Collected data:
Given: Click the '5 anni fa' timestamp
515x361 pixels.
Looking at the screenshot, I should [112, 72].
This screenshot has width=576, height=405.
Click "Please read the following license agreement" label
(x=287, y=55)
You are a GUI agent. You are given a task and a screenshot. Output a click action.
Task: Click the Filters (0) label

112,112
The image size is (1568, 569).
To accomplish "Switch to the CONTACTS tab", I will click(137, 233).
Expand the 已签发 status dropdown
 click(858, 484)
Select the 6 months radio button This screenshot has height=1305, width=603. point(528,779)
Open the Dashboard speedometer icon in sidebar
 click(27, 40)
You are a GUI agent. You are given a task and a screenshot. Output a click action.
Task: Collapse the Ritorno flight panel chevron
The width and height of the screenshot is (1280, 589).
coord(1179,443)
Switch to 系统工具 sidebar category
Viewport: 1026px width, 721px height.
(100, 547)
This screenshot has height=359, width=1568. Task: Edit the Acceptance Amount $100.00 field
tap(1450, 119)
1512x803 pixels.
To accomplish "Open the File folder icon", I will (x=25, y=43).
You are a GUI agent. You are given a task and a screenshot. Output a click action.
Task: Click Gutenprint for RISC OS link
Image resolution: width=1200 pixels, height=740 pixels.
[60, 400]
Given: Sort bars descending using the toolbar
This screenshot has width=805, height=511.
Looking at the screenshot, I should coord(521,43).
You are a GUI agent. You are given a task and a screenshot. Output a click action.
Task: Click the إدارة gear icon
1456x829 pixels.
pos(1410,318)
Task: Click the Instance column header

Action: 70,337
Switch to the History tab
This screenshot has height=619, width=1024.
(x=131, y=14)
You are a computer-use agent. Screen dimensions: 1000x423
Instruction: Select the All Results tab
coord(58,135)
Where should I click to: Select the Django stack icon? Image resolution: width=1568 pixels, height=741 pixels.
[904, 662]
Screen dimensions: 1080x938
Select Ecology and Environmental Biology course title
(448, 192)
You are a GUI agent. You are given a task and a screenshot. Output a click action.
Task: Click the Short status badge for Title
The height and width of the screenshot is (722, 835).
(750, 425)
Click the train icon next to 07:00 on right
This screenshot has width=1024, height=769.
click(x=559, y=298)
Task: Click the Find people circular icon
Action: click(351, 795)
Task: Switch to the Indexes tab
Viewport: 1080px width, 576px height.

EXERCISE: Using the records above, copy word for word the line with "1512x803 pixels.", the line with "Task: Click Gutenprint for RISC OS link", and every line between them.

TASK OUTPUT:
1512x803 pixels.
To accomplish "Open the File folder icon", I will (x=25, y=43).
You are a GUI agent. You are given a task and a screenshot. Output a click action.
Task: Click Gutenprint for RISC OS link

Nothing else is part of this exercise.